In just the past three years, several billion dollars worth of construction has been planned, completed or set in motion across the service. These include dozens of infrastructure projects to repair, upgrade or modernize existing utilities and facilities.

And there’s money, too, to improve things that make life a little easier for Marines and their families, like nicer barracks, modern gyms and more child-care facilities.

On Jan. 6, Defense Secretary Robert Gates announced plans to cut spending and draw down the size of the force by as many as 20,000 Marines beginning in four years. It’s not immediately clear how these measures could affect construction already budgeted.
Here’s a look at some major projects in the works or about to start:

West Coast

• Camp Pendleton, Calif. As one of the Marine Corps’ largest and busiest training bases, Camp Pendleton is seeing ground-breaking and grand-opening ceremonies just about every month. Nearly all of the base’s smaller camps are getting new or renovated barracks, chow halls, warehouses.
The biggest quality-of-life project kicked off last year — a new naval hospital (http://www.marinecorpstimes.com/news/2009/12/navy_hospital_121609w/) — and will begin to take form soon as construction crews work on utilities and begin to build the $394 million complex on vacant land about a mile from the main gate.
This year will see three new barracks projects worth $145 million at the base, a $59 million project that will build a pair of dining facilities, including an enlisted mess hall at Edson Range, home to recruit field and marksmanship training.
Work also is underway on a $124.3 million project to build a new barracks as well as provide training facilities and storage space for 1st Reconnaissance Battalion and 1st Air-Naval Gunfire Liaison Company.
Construction is expected to wrap up this summer on the Wounded Warrior Hope and Care Center and Wounded Warrior Battalion-West headquarters at the base, a $29 million project.

• Marine Corps Air Station Miramar, Calif.
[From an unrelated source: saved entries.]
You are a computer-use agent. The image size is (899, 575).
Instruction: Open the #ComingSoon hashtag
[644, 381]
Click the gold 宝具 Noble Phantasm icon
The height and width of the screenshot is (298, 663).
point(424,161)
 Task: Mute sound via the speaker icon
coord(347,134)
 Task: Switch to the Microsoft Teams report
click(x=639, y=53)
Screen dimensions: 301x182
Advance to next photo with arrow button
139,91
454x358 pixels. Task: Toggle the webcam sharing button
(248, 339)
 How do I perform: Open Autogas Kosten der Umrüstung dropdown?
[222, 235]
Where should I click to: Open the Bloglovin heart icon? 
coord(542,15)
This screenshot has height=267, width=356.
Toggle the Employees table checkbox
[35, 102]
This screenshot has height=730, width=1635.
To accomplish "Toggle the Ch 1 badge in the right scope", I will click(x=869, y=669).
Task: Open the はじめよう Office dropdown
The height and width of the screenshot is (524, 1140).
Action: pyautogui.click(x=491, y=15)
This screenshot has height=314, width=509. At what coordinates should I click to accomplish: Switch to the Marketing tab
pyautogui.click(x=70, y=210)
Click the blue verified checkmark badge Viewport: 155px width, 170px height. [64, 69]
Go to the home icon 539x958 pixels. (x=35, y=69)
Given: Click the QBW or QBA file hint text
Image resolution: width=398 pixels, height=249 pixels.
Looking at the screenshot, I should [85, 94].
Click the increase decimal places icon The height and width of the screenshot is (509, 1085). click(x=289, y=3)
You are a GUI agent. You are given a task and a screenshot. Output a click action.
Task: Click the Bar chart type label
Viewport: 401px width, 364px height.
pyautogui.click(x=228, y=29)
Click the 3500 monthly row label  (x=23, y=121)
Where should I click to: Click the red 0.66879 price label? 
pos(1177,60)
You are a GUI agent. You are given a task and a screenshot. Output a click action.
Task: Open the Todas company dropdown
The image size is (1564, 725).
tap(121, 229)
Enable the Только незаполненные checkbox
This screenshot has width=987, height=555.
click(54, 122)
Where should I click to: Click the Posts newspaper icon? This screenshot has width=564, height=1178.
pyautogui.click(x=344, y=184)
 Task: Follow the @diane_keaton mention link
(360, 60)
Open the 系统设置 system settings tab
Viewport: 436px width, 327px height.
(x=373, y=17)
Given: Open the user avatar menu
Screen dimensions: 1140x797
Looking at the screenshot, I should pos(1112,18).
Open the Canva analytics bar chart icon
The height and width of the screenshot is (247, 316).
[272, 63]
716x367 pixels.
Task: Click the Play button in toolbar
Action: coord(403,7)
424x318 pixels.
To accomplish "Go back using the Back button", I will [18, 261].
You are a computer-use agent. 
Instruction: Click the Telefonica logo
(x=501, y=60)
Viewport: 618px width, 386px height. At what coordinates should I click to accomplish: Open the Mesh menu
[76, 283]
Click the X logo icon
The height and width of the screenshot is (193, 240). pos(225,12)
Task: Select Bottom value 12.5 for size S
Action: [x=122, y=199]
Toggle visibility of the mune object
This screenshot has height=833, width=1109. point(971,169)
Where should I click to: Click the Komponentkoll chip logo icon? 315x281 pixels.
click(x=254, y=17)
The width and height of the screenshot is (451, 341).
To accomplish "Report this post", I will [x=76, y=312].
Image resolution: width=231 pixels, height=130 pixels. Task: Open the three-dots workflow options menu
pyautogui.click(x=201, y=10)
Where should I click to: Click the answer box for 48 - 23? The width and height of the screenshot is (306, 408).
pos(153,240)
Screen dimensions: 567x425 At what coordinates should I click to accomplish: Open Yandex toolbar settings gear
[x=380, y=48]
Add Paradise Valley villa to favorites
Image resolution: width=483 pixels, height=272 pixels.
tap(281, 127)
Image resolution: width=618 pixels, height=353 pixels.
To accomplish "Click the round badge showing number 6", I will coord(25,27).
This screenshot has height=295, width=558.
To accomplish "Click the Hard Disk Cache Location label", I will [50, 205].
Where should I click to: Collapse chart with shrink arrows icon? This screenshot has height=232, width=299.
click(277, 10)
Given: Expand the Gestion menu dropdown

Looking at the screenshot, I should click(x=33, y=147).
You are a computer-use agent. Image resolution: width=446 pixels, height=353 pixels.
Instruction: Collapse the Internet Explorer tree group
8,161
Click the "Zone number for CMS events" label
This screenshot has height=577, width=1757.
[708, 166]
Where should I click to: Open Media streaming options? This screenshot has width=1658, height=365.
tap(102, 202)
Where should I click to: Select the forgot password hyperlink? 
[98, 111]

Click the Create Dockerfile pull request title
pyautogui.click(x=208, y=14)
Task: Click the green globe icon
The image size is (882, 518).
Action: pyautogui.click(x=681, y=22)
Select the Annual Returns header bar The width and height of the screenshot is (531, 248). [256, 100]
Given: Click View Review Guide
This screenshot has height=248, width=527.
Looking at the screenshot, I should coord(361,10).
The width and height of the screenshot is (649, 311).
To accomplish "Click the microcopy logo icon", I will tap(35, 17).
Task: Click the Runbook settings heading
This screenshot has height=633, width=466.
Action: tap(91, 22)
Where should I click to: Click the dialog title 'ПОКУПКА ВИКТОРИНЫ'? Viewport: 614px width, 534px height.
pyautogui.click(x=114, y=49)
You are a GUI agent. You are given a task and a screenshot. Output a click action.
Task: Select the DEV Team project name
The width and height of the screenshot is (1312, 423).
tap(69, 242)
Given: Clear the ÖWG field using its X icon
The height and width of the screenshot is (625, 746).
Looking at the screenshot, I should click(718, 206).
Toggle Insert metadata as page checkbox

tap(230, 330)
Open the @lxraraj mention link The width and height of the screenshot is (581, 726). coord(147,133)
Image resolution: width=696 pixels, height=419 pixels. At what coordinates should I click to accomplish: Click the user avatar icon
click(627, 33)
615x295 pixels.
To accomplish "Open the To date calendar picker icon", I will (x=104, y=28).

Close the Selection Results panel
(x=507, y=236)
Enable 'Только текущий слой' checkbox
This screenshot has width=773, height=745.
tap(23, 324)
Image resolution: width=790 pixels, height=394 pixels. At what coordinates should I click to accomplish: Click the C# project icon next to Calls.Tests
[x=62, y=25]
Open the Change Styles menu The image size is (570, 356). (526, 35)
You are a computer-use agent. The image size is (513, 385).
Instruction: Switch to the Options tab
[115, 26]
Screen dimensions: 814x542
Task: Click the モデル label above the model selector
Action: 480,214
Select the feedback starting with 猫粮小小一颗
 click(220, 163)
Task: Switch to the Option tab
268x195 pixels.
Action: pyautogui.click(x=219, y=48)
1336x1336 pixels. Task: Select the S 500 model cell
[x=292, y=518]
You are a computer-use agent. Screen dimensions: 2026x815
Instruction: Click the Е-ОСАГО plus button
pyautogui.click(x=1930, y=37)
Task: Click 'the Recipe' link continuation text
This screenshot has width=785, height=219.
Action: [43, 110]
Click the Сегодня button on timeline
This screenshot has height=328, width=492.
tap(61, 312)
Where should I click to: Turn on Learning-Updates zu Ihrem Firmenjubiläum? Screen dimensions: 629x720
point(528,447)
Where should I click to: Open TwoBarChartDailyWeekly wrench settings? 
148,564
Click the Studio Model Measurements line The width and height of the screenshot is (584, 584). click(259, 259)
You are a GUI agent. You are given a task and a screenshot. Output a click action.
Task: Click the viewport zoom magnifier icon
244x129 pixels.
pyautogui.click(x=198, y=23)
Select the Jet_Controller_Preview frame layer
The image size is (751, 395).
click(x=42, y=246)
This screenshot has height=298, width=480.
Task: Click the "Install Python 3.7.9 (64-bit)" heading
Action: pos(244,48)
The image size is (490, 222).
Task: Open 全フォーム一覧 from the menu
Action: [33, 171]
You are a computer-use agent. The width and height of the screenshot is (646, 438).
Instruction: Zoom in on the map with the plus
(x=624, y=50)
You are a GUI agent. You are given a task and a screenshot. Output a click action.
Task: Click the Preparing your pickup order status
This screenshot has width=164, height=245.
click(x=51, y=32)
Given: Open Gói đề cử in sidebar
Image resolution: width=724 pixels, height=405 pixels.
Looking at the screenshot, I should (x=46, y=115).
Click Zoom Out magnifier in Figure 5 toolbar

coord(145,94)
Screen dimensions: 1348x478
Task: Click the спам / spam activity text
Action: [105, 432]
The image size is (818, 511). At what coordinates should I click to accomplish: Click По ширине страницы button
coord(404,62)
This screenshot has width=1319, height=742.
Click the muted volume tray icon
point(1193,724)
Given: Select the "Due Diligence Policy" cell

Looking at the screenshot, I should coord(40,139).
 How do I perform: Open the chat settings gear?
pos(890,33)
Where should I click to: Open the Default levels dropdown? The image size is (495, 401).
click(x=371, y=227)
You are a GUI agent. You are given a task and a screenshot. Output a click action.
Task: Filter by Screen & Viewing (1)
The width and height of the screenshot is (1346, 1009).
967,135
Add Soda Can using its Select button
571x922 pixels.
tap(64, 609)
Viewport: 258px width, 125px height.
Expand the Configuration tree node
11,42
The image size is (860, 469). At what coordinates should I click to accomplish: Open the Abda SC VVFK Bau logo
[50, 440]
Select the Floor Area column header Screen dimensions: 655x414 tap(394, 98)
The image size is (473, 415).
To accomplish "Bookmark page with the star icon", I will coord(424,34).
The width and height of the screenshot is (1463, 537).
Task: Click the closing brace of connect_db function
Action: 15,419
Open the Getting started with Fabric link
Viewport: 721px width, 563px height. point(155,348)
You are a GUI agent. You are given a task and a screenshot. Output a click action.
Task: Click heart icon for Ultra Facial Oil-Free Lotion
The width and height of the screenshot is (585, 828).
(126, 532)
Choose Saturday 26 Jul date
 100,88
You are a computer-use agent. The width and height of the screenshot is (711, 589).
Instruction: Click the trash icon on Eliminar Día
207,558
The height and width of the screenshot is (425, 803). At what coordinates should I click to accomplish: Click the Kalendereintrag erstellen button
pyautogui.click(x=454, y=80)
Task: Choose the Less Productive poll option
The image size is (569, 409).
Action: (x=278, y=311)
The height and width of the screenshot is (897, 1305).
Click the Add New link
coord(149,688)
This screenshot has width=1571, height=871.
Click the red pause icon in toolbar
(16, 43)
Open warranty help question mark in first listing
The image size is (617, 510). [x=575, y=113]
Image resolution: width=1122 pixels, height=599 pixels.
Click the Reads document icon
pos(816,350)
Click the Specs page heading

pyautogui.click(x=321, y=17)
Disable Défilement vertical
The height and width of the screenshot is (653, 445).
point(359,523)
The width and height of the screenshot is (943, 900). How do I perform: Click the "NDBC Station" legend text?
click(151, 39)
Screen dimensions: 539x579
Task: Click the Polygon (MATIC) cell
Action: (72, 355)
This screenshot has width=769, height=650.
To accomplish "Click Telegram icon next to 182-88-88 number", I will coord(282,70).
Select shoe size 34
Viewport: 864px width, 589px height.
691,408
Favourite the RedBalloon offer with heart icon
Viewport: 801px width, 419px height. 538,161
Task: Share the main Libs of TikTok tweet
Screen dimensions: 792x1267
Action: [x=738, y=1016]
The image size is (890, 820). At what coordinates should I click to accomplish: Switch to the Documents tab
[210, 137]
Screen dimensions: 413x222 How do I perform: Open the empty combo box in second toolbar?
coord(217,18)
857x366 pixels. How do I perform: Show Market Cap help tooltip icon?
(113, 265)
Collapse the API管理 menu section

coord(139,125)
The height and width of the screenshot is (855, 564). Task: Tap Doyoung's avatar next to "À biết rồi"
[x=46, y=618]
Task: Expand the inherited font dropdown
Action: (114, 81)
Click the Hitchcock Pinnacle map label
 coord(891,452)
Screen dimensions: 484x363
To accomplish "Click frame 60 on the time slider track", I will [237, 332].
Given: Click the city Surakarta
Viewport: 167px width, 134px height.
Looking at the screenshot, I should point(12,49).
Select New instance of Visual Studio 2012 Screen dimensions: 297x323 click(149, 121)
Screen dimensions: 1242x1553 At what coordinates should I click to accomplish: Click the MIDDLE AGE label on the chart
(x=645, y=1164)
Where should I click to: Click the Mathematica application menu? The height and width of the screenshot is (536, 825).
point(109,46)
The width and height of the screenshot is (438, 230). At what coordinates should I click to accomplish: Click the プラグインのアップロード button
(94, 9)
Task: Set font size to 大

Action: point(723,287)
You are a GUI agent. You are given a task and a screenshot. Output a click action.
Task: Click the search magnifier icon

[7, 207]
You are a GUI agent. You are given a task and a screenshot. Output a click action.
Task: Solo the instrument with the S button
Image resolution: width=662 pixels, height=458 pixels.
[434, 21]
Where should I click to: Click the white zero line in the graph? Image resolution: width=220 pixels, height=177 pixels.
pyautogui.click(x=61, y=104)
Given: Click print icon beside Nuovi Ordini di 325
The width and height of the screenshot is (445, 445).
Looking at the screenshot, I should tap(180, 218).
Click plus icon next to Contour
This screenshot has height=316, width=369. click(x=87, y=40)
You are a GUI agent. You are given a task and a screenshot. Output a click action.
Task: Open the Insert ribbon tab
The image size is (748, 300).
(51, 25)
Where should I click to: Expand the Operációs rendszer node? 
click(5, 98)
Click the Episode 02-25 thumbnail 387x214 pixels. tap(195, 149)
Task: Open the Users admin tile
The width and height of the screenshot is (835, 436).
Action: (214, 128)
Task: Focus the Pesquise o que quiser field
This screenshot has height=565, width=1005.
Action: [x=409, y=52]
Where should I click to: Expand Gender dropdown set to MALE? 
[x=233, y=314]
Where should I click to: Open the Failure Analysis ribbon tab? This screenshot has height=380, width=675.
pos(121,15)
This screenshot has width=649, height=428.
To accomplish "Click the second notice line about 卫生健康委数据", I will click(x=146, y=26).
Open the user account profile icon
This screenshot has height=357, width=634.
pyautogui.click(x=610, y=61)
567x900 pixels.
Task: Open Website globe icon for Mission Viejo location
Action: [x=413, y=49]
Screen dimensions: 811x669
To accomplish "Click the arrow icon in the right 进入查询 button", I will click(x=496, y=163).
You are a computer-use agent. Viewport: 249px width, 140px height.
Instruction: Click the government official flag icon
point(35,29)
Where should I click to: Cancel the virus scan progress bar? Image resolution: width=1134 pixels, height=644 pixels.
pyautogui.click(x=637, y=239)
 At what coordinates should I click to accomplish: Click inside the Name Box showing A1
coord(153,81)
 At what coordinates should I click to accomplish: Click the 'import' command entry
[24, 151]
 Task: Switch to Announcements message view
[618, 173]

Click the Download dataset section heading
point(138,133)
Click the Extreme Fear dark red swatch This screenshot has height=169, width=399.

Marines with four Reserve units will get to work in new modern digs at the San Diego station next year with the completion of a $7 million project to renovate facilities and construct a new administrative building.

• Marine Corps Recruit Depot San Diego. Work is expected to be done this summer on a $56 million project to build two barracks that will house 1,729 Marine recruits. The facility will include a sports medicine and reconditioning therapy clinic, along with company spaces. An $18 million project to build a staff noncommissioned officers barracks is slated to begin this year, with completion by 2013.

• Marine Corps Mountain Warfare Training Center, Bridgeport, Calif. A $6.8 million, 13,000-square-foot commissary and a 3,600-square-foot exchange at the Coleville family housing area, north of the training base in California’s remote Eastern Sierras, will be built this year once contracts are issued.

• Marine Corps Air Ground Combat Center, Twentynine Palms, Calif. A new barracks will open this year as construction begins on another project to build two additional barracks and a parking garage, which should be done by 2013.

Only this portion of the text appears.